**Objectives**
1. In the article about the two Chinese bishops at the synod on synodality, what reason was given for their return to China?
2. List every step the article about the two Chinese bishops at the synod says Beijing has taken to control bishops and dioceses since the 2018 Vatican-China deal.
3. Carry on the article about the two Chinese bishops at the synod on synodality, starting after its final sentence.

**Page extract**

○ ○ ○ ○ ○

Two Chinese bishops attending the ongoing synod on synodality in Rome left the assembly early this week, returning to China because of “pastoral needs” in their home dioceses.
Bishop Anthony Yao Shun and Bishop Joseph Yang Yongqiang attended the synod after being included in an updated list of papal nominees published last month, with the Holy See confirming Pope Francis had chosen them from a slate of invitees pre-approved by Beijing.
Their early departure mirrors the last time bishops from the mainland participated in a Roman synod in 2018, shortly after the announcement of the Vatican-China agreement, when the two delegates made a similarly premature exit.
The early exit by the Chinese bishops under what appears to most synod-watchers as an obvious pretext, has been noted. And given the attention paid to their invitation and arrival, and the apparently choreographed timing of their leaving, it seems intended to send a message — but what is the message and to whom?
—
The fact that Bishop Yang and Bishop Yao were attending the synod at all attracted criticism on social media when their participation was first announced.
In the years since the 2018 Vatican-China deal, Beijing has steadily exerted formal and unilateral control over the episcopal appointment process for mainland dioceses, first by appearing to preempt Vatican approval of candidates to fill diocesan sees and then by seeming happy to dispense with Holy See involvement at all.
More recently, the Chinese government has gone much further, erecting its own dioceses, and prevailing upon bishops to abandon their legitimate assignments to take up posts recognized by the Communist Party but not the Church.

○ ○ ○ ○ ○

**Supplied information**
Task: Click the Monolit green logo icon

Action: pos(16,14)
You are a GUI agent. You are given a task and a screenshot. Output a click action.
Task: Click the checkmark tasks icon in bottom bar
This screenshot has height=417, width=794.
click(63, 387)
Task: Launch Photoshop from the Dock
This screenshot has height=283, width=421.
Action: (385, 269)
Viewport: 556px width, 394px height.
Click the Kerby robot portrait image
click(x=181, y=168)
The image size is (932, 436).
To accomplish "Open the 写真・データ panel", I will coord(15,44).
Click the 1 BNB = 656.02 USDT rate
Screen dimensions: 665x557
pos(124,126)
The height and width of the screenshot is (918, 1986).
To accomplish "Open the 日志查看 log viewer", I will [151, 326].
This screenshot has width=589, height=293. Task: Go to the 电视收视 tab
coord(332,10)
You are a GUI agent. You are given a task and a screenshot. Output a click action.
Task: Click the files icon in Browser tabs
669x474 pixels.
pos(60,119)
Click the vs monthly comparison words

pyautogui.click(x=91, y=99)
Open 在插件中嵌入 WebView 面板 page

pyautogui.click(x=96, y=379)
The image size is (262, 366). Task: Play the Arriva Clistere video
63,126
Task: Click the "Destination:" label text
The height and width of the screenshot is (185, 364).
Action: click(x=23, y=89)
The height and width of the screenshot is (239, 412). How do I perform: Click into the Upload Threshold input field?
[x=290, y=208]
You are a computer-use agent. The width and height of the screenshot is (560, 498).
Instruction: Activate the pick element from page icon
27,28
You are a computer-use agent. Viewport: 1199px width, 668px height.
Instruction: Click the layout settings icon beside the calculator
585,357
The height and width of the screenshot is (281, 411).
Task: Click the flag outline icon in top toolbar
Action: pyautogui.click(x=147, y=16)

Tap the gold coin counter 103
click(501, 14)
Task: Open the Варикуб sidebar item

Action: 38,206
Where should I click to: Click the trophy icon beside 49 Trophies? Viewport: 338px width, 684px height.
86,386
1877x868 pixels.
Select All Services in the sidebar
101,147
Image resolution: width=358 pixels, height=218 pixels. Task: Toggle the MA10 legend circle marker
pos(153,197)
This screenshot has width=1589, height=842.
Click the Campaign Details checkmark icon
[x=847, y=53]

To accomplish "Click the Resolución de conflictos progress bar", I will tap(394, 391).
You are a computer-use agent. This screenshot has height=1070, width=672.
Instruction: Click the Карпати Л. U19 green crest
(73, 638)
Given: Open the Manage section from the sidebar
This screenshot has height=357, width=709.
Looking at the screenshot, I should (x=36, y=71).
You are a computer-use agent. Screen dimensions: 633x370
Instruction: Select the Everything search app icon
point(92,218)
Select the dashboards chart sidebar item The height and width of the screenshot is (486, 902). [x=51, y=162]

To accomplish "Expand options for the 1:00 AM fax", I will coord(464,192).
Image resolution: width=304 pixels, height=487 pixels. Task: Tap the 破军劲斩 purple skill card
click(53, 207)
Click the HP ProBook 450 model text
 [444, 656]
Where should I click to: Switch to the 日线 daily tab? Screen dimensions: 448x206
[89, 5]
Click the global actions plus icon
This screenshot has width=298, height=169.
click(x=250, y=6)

○ ○ ○ ○ ○

**Outputs for the tasks**
1. They cited "pastoral needs" in their home dioceses.

2.
- Appearing to preempt Vatican approval of candidates to fill diocesan sees
- Seeming happy to dispense with Holy See involvement entirely
- Erecting its own dioceses
- Prevailing upon bishops to abandon their legitimate assignments and take up posts recognized by the Communist Party but not the Church

3.
Bishop Yang himself has a senior role in Church-state affairs in China, too, serving as the deputy head of the Bishops’ Conference of the Catholic Church in China — a state-sponsored group not recognized as a canonical bishops’ conference — which is responsible via the Chinese Patriotic Catholic Association for enforcing Communist Party-approved measures to “scinocize” the Church and faith.
Given all this, many, including some prominent Church commentators, questioned the legitimacy of including mainland bishops in the synodal meeting — especially given that mainland Chinese bishops sat out the diocesan and continental phases of the global synodal process.
But the idea that the two bishops are mere Communist place-men is complicated by the fact that both were nominated by the Vatican to serve as bishops years before the Vatican-China deal and at a time when such a nomination carried at least the real risk of being labeled an agitator and targeted for harassment, if not arrest.
That both have been able to work with the state and within the increasingly strangled confines of Communist Party oversight says something about how the bishops have adapted themselves to the post-2018 Chinese ecclesiastical landscape. But it doesn’t mean ipso facto that either is a cypher for Beijing.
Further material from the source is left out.